CDR: Re: why should it be trusted?

Sampo A Syreeni ssyreeni at cc.helsinki.fi
Fri Oct 20 15:09:46 PDT 2000


On Fri, 20 Oct 2000, Marshall Clow wrote:

>>Because keeping people operable longer makes for net savings for the
>>society?
>
>That's a nice belief. Can you show it to be true?

In a society where a significant part of an individual's life is spent
nonproductively and high productivity generally means high education and
learned skills, extension of the individual's life significantly beyond the
time required to learn these skills is a must in order for the average
individual to break even with the cost of education and upbringing. Of
course, this perhaps does not imply care of the elderly. This is not at
issue here.

>>This perhaps isn't a reason for *private* companies to issue
>>insurance fairly, but is a clear incentive to the society to nevertheless
>>maintain a public health insurance infrastructure.
>
>Rather, I would say that individuals should be able to decide on
>the level of health care that they are willing to pay for.

Quite.
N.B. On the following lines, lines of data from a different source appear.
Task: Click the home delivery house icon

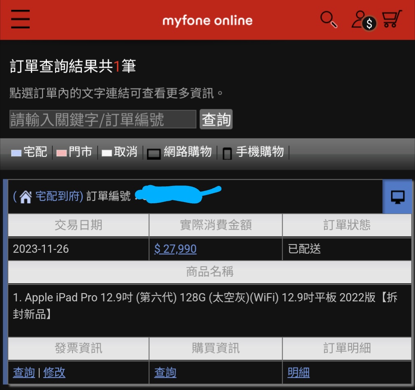Action: click(26, 197)
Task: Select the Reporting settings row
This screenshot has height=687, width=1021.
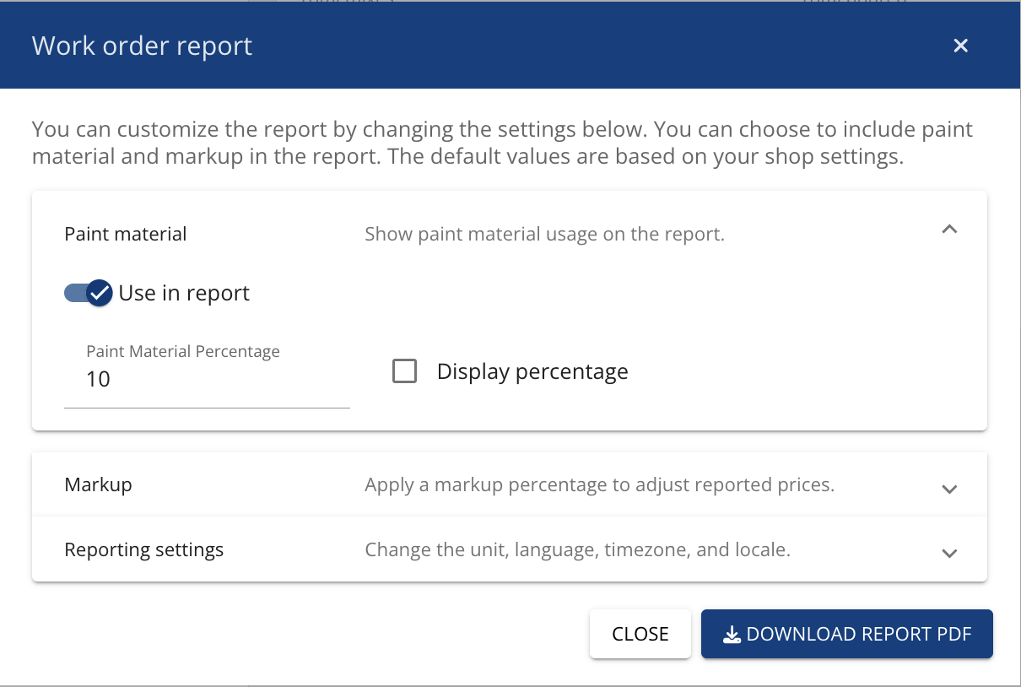Action: (x=506, y=549)
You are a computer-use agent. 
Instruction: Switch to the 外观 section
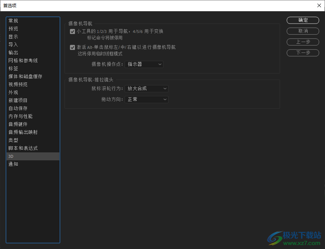point(13,92)
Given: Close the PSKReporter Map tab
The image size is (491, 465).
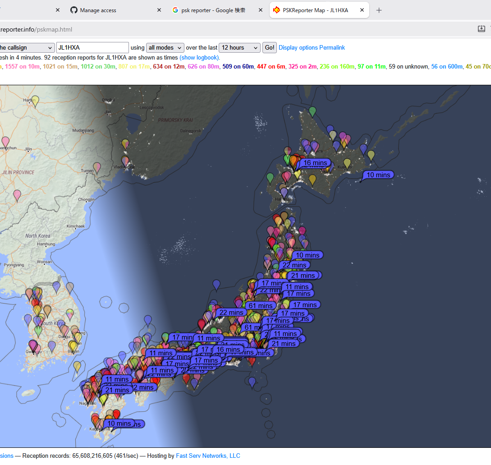Looking at the screenshot, I should point(362,10).
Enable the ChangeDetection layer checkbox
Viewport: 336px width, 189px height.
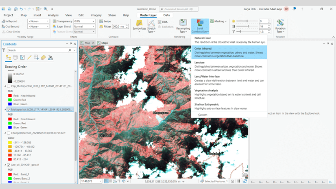pos(9,133)
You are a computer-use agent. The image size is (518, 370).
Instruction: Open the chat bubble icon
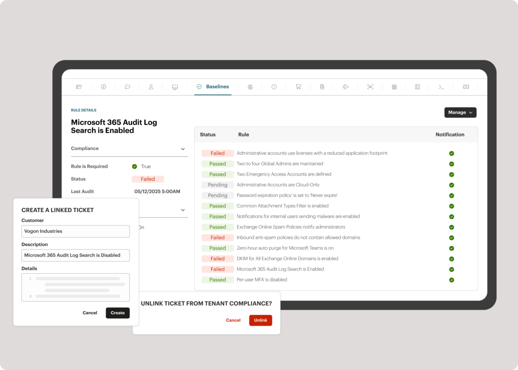(x=127, y=87)
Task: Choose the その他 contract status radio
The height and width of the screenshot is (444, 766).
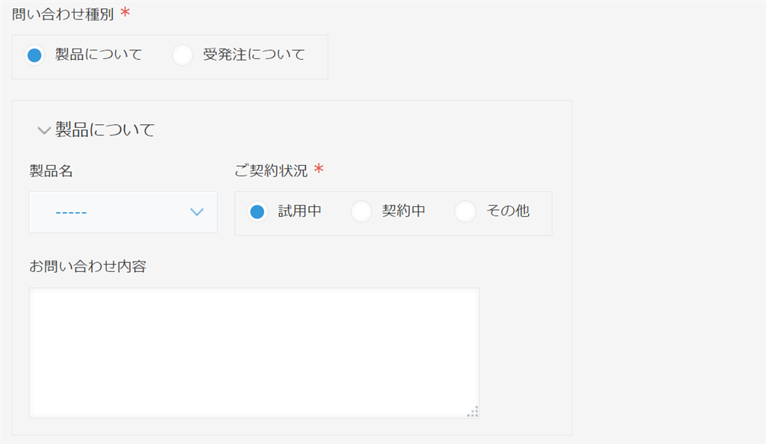Action: [x=465, y=212]
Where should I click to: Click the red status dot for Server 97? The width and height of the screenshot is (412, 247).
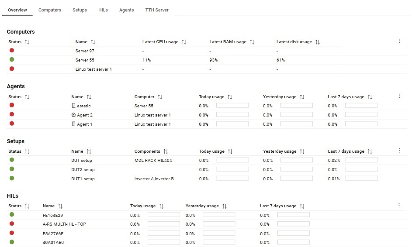click(x=12, y=50)
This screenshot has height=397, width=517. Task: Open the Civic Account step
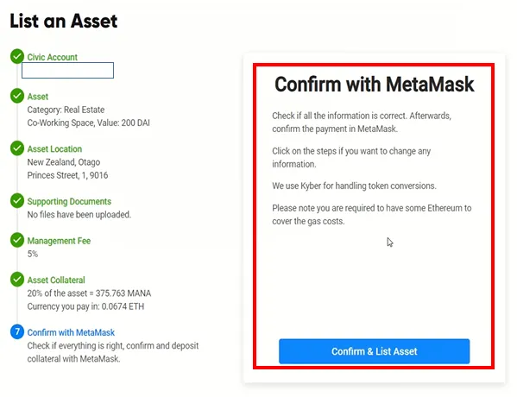click(52, 57)
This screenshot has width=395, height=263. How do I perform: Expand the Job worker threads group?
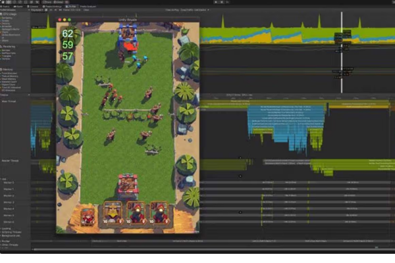click(2, 178)
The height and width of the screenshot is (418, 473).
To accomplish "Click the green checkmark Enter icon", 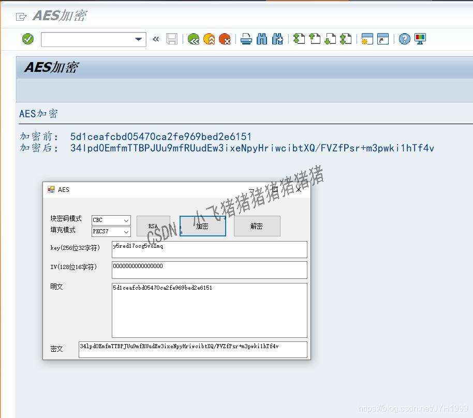I will (27, 39).
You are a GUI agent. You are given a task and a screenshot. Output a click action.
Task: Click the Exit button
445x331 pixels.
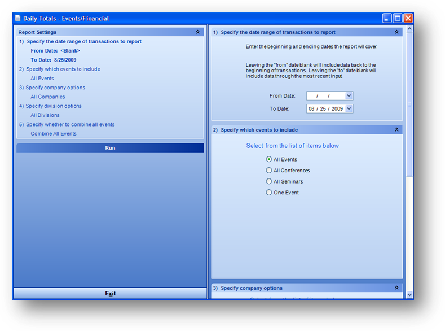(x=110, y=294)
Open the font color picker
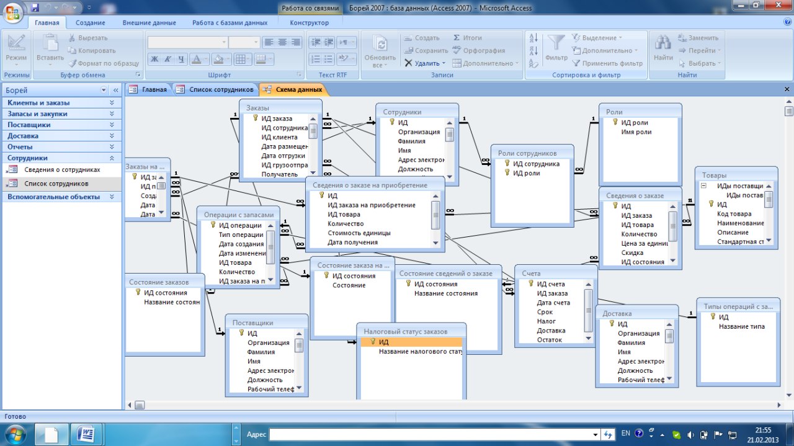The height and width of the screenshot is (446, 794). coord(204,60)
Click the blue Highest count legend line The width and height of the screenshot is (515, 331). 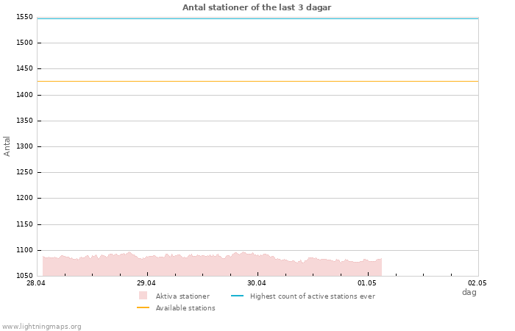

I argue that should hold beyond their individual capability to pay
for the care.

>>Following the same line
>>of reasoning, it is beneficial for the society as a whole (whether through
>>the government or through concerted action of individuals) to pressure any
>>insurer to comply with this general goal.
>
>Even if I conceded your premise (which I don't), I certainly don't believe that
>this is true.

How is this? If the premise holds, it is beneficial to make health care
ubiquitously available. This cannot be achieved if some people are allowed
to opt out of the gamble.

>This is basically equivalent to "the end justifies the means".

Which is pretty much what I'm after.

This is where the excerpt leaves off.